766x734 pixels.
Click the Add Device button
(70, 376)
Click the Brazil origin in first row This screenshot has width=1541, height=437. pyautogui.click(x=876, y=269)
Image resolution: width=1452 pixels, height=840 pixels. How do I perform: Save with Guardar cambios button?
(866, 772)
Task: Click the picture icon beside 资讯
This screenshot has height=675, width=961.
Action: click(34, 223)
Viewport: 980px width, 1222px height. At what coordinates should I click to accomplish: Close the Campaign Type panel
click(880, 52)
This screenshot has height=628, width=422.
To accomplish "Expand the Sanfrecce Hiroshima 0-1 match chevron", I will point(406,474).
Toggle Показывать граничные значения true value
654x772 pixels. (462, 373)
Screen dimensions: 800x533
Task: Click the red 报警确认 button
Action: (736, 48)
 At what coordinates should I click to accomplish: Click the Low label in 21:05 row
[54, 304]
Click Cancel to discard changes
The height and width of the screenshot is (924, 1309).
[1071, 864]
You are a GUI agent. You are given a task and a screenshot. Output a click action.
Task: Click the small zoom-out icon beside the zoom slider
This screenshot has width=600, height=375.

◆ EXERCISE: Only the lines from the one containing "Task: Click the small" through the final line of the records above should be printed, exactly as they stand.

◆ SOLUTION:
Task: Click the small zoom-out icon beside the zoom slider
This screenshot has width=600, height=375.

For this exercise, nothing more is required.